社説(12月18日)浜松「医工連携」大 足踏み状態でいいのか
東京医科歯科大と東京工業大は統合して一つの大学になることに合意し、医療系、理工系のトップレベルの国立大がタッグを組む「医工連携」大学が2024年度にも誕生する。
浜松医科大と静岡大も19年に合意した法人統合・大学再編計画で浜松地区には医工連携大を開設し、本年度から学生を受け入れる目標を掲げていた。だが、大学再編には静大静岡キャンパス側の反対が根強く、計画は延期となっている。先を越された形となった。
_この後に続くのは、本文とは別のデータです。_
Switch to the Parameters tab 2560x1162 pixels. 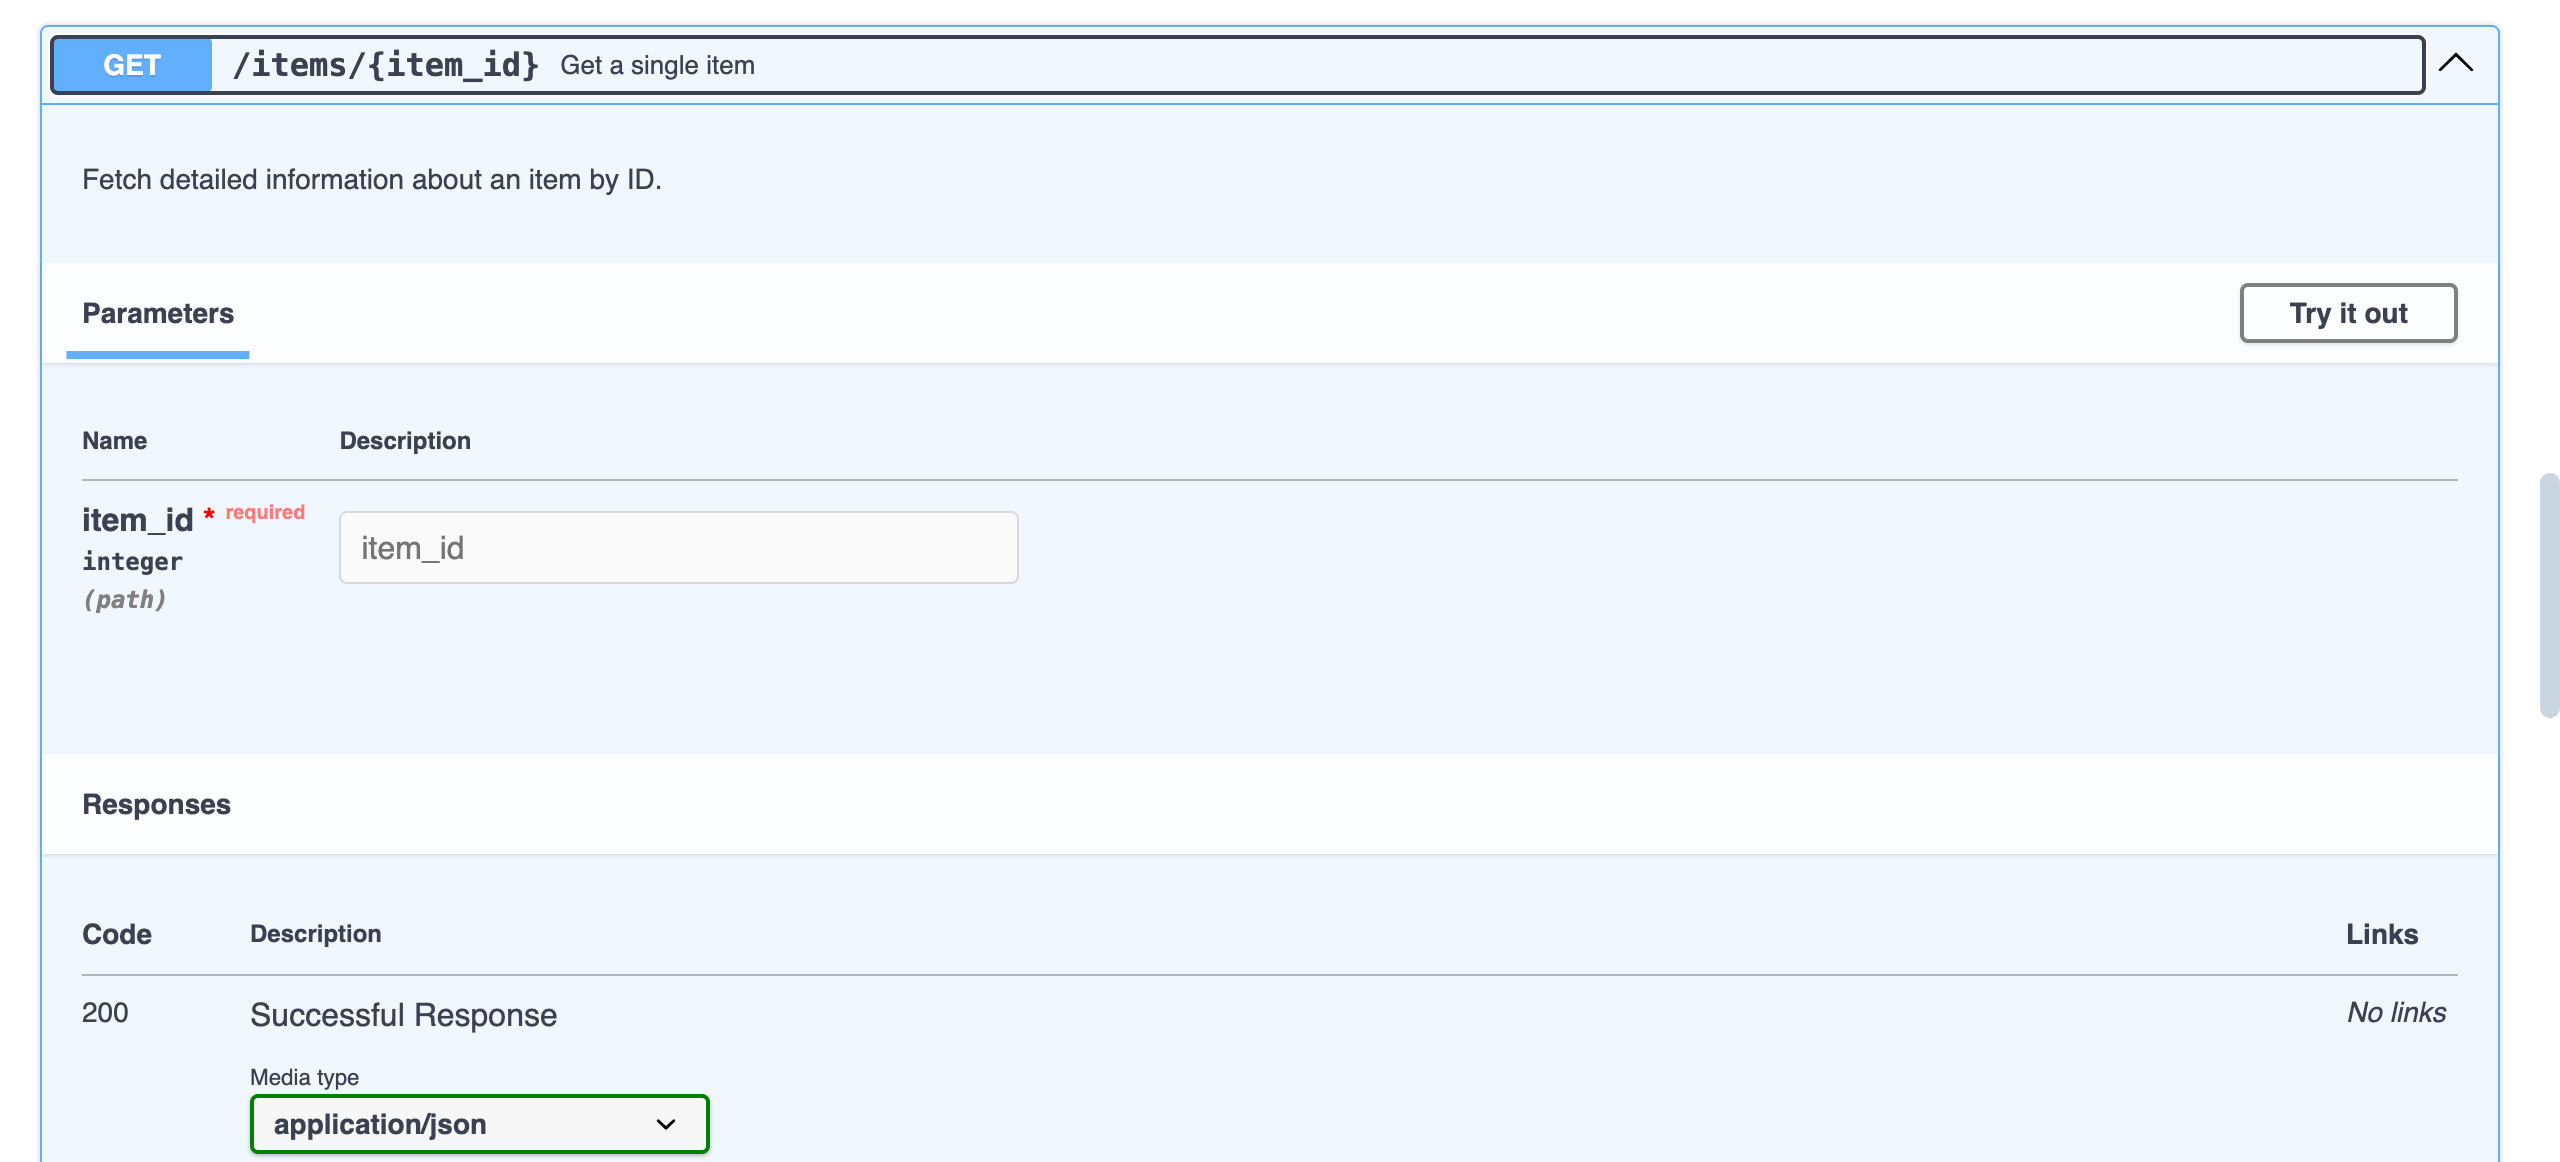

医科歯科大と東工大は大学統合で、政府が創設した10兆円規模の基金の支援が受けられる「国際卓越研究大学」の認定を目指す。これまで以上に有能な学生の獲得に優位に働くだろう。浜医大と静大浜松キャンパスの工学部、情報学部が融合する医工連携大には別の強みがある。地元の企業、金融機関や行政が開設を歓迎し、支援体制の構築を進めている。
最新技術を取り入れた医療機器や治療法の開発、こうした技術を医療に応用できる人材の育成は時代の要請でもある。医工連携大はその中核となる。足踏みしたままでいいのか。
既に両大は18年にレーザーやセンサーなど光技術と医療の両分野に精通した人材を養成する共同大学院「光医工学共同専攻」を設置している。静大工学部出身者らが設立した浜松ホトニクスも協力を惜しまない。ニュートリノ検出の光電子増倍管を開発し、ノーベル賞受賞を支えた技術者の存在はアピールできる。国内だけでなく海外からも意欲的な若者が集まってくる可能性を秘める。
再編協議は宙に浮いているものの、浜医大は静大浜松キャンパスとの連携を強めている。データや人工知能(AI)を活用した医療分野の新技術や機器の開発、起業家精神に富んだ学生や若手研究者の育成を目指す「次世代創造医工情報教育センター」も本年度学内に開設した。
静大側は浜松キャンパスが切り離されると総合大学としての規模が縮小されるなどと反対の声が強い。日詰一幸学長は、浜松側の大学再編関係者に両大を統合する1運営法人・1大学の私案を提示した。静大側も医・工・情報の連携の必要性は認めている。
文部科学省は、少子化を背景に大学の統合や連携を促している。国公立、私立問わず各大学は「選ばれる大学」を目指し、模索している。両大には選ぶ側の受験生の視点を第一に、大学のあるべき姿を改めて考えてほしい。ただ、悠長に構えてはいられない。少子化は加速している。